Wake County considering weapons detectors following school shootings
AI-generated summary reviewed by our newsroom.
- Wake County schools consider expanding weapons detectors beyond events to school days.
- Officials cite behavior changes and campus access as key implementation hurdles.
- District reported 393 weapon incidents in 2023–24, including a fatal campus stabbing.
The Wake County school system is taking a closer look at using weapons detectors following recent highly publicized local and national school shooting incidents.
The Wake County school board’s safety and security committee held a closed-session discussion Tuesday with school security staff on the use of weapons detectors. The discussion comes after gunshots were fired Aug. 15 at a football jamboree at Southeast Raleigh High and the Aug. 27 school shooting in Minneapolis that left two children dead.
Weapons detectors are used by Wake at extracurricular events — such as athletics — but not to scan students entering during the school day. Superintendent Robert Taylor told reporters on Tuesday that weapons detections systems are effective, but their use would require “behavior changes” in schools.

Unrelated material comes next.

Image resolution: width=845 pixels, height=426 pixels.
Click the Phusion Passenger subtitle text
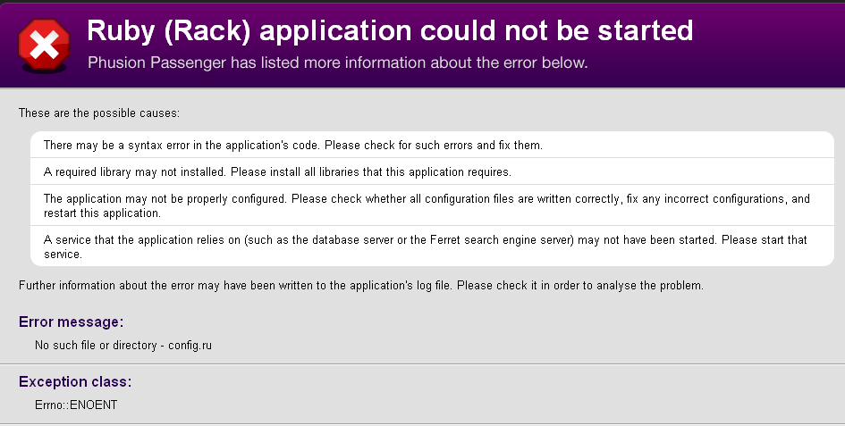[337, 63]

Currently, high schools allow some students, usually juniors and seniors, to leave campus for lunch. Taylor said they’d be back to “square one” if they didn’t scan students who are returning to campus after lunch.
“You would either have to close the campus and say that they are not allowed to leave once they’ve been scanned and enter the building,” Taylor said. “Or if you remain with an open campus and they will have the egress to the area where those units are available so that students can be scanned.”
Some school districts use weapons detectors
For the 2023-24 school year, Wake County schools reported eight cases of possession of a firearm and 385 cases of possession of a weapon that wasn’t a firearm. That school year included the fatal on-campus stabbing of a student at Southeast Raleigh High School.
Some North Carolina school systems, such as Johnston County, have weapons detectors at the entrance of every school. The system uses ultra-low-frequency electromagnetic fields to scan for concealed items that the device has been trained to recognize as weapons.
Taylor said Wake has looked at how other districts are using the systems.
Taylor said they’re looking at things such as whether schools use the systems the whole day or part of the day.
“My biggest question is always have you as a district looked at the human element of any system that you deploy,” Taylor said. “Those are the things that we want to ask school districts.”
During the open portion of Tuesday’s committee meeting, school board member Wing Ng asked what obstacles might exist for Wake using weapons detectors. But Kendrick Scott, Wake’s senior director of security, told Ng ”hopefully you will be pleasantly surprised when we get into closed session.”
Football jamboree shooting update
The safety committee was also scheduled Tuesday to get a closed-session update into the investigation of the gunfire incident at Southeast Raleigh High’s jamboree.
Football teams from eight high schools held a pre-season scrimmage at Southeast Raleigh High’s stadium on Aug. 15. The jamboree was cut short when students ran out onto the field.
After the jamboree ended, multiple fights erupted in the parking lot and an individual discharged a firearm. No one was injured. Raleigh Police said Tuesday there have been no arrests.